All of the records below need to be returned exactly.
***** Given data *****
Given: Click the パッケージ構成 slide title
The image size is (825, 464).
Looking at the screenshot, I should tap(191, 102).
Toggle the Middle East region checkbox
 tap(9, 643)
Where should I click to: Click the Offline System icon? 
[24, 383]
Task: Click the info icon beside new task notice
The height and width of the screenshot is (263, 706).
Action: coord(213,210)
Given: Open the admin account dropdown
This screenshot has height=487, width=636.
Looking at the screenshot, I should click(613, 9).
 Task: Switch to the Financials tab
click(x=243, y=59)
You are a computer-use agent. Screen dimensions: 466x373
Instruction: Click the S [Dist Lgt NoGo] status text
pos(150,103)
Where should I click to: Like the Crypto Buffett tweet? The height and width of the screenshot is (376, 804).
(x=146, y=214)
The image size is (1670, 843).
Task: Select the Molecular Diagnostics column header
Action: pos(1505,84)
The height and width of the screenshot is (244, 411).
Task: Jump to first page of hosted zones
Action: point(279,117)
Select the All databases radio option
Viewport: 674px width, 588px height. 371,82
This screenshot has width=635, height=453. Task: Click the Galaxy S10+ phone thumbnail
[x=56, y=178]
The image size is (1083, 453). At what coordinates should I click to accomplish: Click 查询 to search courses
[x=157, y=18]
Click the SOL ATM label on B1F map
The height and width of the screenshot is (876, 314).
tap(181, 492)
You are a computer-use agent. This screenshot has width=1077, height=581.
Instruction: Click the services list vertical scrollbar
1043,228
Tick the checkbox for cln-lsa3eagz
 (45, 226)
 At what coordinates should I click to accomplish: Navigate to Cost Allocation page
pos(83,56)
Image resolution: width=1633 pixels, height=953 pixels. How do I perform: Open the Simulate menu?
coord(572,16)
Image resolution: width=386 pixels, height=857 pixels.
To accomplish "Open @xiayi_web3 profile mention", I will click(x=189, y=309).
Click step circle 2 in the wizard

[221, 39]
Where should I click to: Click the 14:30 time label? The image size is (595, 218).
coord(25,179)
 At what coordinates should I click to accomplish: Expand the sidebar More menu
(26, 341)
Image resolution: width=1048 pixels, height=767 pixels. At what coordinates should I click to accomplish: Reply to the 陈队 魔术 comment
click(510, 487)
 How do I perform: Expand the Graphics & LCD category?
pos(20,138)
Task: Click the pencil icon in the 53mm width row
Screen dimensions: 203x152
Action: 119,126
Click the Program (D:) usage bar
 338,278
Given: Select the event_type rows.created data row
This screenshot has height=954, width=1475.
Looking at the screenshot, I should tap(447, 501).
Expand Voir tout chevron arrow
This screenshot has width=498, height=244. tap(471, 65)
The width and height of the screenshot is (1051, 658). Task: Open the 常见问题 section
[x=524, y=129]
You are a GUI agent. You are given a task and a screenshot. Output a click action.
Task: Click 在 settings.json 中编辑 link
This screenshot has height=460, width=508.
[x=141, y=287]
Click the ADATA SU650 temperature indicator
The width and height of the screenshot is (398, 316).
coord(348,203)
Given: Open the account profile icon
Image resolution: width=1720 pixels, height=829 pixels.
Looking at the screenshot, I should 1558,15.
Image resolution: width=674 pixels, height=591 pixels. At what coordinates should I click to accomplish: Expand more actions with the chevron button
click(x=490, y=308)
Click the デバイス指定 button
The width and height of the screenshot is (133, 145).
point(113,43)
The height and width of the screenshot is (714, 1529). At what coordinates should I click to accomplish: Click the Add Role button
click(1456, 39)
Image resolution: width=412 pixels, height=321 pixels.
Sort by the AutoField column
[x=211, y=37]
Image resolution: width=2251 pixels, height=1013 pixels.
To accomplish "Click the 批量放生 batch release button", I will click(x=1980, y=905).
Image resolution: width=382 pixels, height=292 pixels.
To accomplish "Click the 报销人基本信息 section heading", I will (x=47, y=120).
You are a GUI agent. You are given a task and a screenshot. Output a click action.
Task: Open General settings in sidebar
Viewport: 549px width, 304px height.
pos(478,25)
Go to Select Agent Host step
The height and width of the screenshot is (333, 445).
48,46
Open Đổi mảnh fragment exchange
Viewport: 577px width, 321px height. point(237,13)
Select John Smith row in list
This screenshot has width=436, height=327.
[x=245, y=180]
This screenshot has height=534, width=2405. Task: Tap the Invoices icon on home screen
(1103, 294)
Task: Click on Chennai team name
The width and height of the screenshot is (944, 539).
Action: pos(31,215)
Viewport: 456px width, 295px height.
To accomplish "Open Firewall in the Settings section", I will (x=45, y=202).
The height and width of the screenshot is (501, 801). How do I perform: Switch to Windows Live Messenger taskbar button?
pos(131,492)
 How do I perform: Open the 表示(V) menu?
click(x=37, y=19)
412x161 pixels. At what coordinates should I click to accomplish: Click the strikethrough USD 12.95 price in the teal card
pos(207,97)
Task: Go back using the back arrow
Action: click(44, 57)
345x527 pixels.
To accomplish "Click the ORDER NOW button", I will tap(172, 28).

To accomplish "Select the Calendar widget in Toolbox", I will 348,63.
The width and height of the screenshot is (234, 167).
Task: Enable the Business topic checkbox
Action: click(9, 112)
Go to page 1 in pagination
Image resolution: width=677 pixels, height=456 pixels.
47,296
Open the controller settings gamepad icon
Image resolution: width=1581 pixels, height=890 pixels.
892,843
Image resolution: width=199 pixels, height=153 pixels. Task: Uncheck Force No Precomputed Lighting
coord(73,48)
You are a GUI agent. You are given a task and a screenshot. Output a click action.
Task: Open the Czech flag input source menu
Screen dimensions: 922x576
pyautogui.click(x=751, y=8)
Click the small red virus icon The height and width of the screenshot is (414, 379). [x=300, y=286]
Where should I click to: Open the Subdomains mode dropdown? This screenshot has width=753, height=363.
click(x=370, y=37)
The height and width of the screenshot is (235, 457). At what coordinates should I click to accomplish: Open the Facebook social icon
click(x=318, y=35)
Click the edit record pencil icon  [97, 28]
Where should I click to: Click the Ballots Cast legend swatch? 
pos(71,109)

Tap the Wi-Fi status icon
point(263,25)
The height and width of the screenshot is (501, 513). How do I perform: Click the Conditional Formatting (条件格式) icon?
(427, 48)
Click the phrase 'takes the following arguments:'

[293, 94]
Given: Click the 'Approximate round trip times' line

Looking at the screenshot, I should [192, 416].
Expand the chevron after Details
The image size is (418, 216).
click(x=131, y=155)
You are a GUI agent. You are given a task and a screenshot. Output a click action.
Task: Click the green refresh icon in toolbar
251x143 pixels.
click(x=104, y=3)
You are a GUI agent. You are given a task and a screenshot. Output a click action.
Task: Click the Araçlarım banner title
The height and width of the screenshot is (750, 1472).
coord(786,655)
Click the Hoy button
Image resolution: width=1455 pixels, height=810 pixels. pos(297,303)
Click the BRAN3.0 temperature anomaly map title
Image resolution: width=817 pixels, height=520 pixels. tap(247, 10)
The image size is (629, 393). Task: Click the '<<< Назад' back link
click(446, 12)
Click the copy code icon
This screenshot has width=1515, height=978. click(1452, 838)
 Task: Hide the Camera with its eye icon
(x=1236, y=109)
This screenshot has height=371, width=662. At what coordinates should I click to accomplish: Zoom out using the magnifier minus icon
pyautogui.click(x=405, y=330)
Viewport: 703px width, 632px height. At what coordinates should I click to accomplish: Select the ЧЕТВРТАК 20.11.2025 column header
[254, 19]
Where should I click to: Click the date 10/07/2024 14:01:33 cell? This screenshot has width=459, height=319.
*****
(Answer to this problem):
Given: Click the パッケージ構成 slide title
The image size is (825, 464).
Looking at the screenshot, I should tap(191, 102).
Toggle the Middle East region checkbox
 tap(9, 643)
Where should I click to: Click the Offline System icon? 
[24, 383]
Task: Click the info icon beside new task notice
The height and width of the screenshot is (263, 706).
Action: coord(213,210)
Given: Open the admin account dropdown
This screenshot has height=487, width=636.
Looking at the screenshot, I should click(613, 9).
 Task: Switch to the Financials tab
click(x=243, y=59)
You are a computer-use agent. Screen dimensions: 466x373
Instruction: Click the S [Dist Lgt NoGo] status text
pos(150,103)
Where should I click to: Like the Crypto Buffett tweet? The height and width of the screenshot is (376, 804).
(x=146, y=214)
The image size is (1670, 843).
Task: Select the Molecular Diagnostics column header
Action: pos(1505,84)
The height and width of the screenshot is (244, 411).
Task: Jump to first page of hosted zones
Action: point(279,117)
Select the All databases radio option
Viewport: 674px width, 588px height. 371,82
This screenshot has width=635, height=453. Task: Click the Galaxy S10+ phone thumbnail
[x=56, y=178]
The image size is (1083, 453). At what coordinates should I click to accomplish: Click 查询 to search courses
[x=157, y=18]
Click the SOL ATM label on B1F map
The height and width of the screenshot is (876, 314).
tap(181, 492)
You are a computer-use agent. This screenshot has width=1077, height=581.
Instruction: Click the services list vertical scrollbar
1043,228
Tick the checkbox for cln-lsa3eagz
 (45, 226)
 At what coordinates should I click to accomplish: Navigate to Cost Allocation page
pos(83,56)
Image resolution: width=1633 pixels, height=953 pixels. How do I perform: Open the Simulate menu?
coord(572,16)
Image resolution: width=386 pixels, height=857 pixels.
To accomplish "Open @xiayi_web3 profile mention", I will click(x=189, y=309).
Click step circle 2 in the wizard

[221, 39]
Where should I click to: Click the 14:30 time label? The image size is (595, 218).
coord(25,179)
 At what coordinates should I click to accomplish: Expand the sidebar More menu
(26, 341)
Image resolution: width=1048 pixels, height=767 pixels. At what coordinates should I click to accomplish: Reply to the 陈队 魔术 comment
click(510, 487)
 How do I perform: Expand the Graphics & LCD category?
pos(20,138)
Task: Click the pencil icon in the 53mm width row
Screen dimensions: 203x152
Action: 119,126
Click the Program (D:) usage bar
 338,278
Given: Select the event_type rows.created data row
This screenshot has height=954, width=1475.
Looking at the screenshot, I should tap(447, 501).
Expand Voir tout chevron arrow
This screenshot has width=498, height=244. tap(471, 65)
The width and height of the screenshot is (1051, 658). Task: Open the 常见问题 section
[x=524, y=129]
You are a GUI agent. You are given a task and a screenshot. Output a click action.
Task: Click 在 settings.json 中编辑 link
This screenshot has height=460, width=508.
[x=141, y=287]
Click the ADATA SU650 temperature indicator
The width and height of the screenshot is (398, 316).
coord(348,203)
Given: Open the account profile icon
Image resolution: width=1720 pixels, height=829 pixels.
Looking at the screenshot, I should 1558,15.
Image resolution: width=674 pixels, height=591 pixels. At what coordinates should I click to accomplish: Expand more actions with the chevron button
click(x=490, y=308)
Click the デバイス指定 button
The width and height of the screenshot is (133, 145).
point(113,43)
The height and width of the screenshot is (714, 1529). At what coordinates should I click to accomplish: Click the Add Role button
click(1456, 39)
Image resolution: width=412 pixels, height=321 pixels.
Sort by the AutoField column
[x=211, y=37]
Image resolution: width=2251 pixels, height=1013 pixels.
To accomplish "Click the 批量放生 batch release button", I will click(x=1980, y=905).
Image resolution: width=382 pixels, height=292 pixels.
To accomplish "Click the 报销人基本信息 section heading", I will (x=47, y=120).
You are a GUI agent. You are given a task and a screenshot. Output a click action.
Task: Open General settings in sidebar
Viewport: 549px width, 304px height.
pos(478,25)
Go to Select Agent Host step
The height and width of the screenshot is (333, 445).
48,46
Open Đổi mảnh fragment exchange
Viewport: 577px width, 321px height. point(237,13)
Select John Smith row in list
This screenshot has width=436, height=327.
[x=245, y=180]
This screenshot has height=534, width=2405. Task: Tap the Invoices icon on home screen
(1103, 294)
Task: Click on Chennai team name
The width and height of the screenshot is (944, 539).
Action: pos(31,215)
Viewport: 456px width, 295px height.
To accomplish "Open Firewall in the Settings section", I will (x=45, y=202).
The height and width of the screenshot is (501, 801). How do I perform: Switch to Windows Live Messenger taskbar button?
pos(131,492)
 How do I perform: Open the 表示(V) menu?
click(x=37, y=19)
412x161 pixels. At what coordinates should I click to accomplish: Click the strikethrough USD 12.95 price in the teal card
pos(207,97)
Task: Go back using the back arrow
Action: click(44, 57)
345x527 pixels.
To accomplish "Click the ORDER NOW button", I will tap(172, 28).

To accomplish "Select the Calendar widget in Toolbox", I will 348,63.
The width and height of the screenshot is (234, 167).
Task: Enable the Business topic checkbox
Action: click(9, 112)
Go to page 1 in pagination
Image resolution: width=677 pixels, height=456 pixels.
47,296
Open the controller settings gamepad icon
Image resolution: width=1581 pixels, height=890 pixels.
892,843
Image resolution: width=199 pixels, height=153 pixels. Task: Uncheck Force No Precomputed Lighting
coord(73,48)
You are a GUI agent. You are given a task and a screenshot. Output a click action.
Task: Open the Czech flag input source menu
Screen dimensions: 922x576
pyautogui.click(x=751, y=8)
Click the small red virus icon The height and width of the screenshot is (414, 379). [x=300, y=286]
Where should I click to: Open the Subdomains mode dropdown? This screenshot has width=753, height=363.
click(x=370, y=37)
The height and width of the screenshot is (235, 457). At what coordinates should I click to accomplish: Open the Facebook social icon
click(x=318, y=35)
Click the edit record pencil icon  [97, 28]
Where should I click to: Click the Ballots Cast legend swatch? 
pos(71,109)

Tap the Wi-Fi status icon
point(263,25)
The height and width of the screenshot is (501, 513). How do I perform: Click the Conditional Formatting (条件格式) icon?
(427, 48)
Click the phrase 'takes the following arguments:'

[293, 94]
Given: Click the 'Approximate round trip times' line

Looking at the screenshot, I should [192, 416].
Expand the chevron after Details
The image size is (418, 216).
click(x=131, y=155)
You are a GUI agent. You are given a task and a screenshot. Output a click action.
Task: Click the green refresh icon in toolbar
251x143 pixels.
click(x=104, y=3)
You are a GUI agent. You are given a task and a screenshot. Output a click action.
Task: Click the Araçlarım banner title
The height and width of the screenshot is (750, 1472).
coord(786,655)
Click the Hoy button
Image resolution: width=1455 pixels, height=810 pixels. pos(297,303)
Click the BRAN3.0 temperature anomaly map title
Image resolution: width=817 pixels, height=520 pixels. tap(247, 10)
The image size is (629, 393). Task: Click the '<<< Назад' back link
click(446, 12)
Click the copy code icon
This screenshot has width=1515, height=978. click(1452, 838)
 Task: Hide the Camera with its eye icon
(x=1236, y=109)
This screenshot has height=371, width=662. At what coordinates should I click to accomplish: Zoom out using the magnifier minus icon
pyautogui.click(x=405, y=330)
Viewport: 703px width, 632px height. At what coordinates should I click to accomplish: Select the ЧЕТВРТАК 20.11.2025 column header
[254, 19]
Where should I click to: Click the date 10/07/2024 14:01:33 cell? This screenshot has width=459, height=319.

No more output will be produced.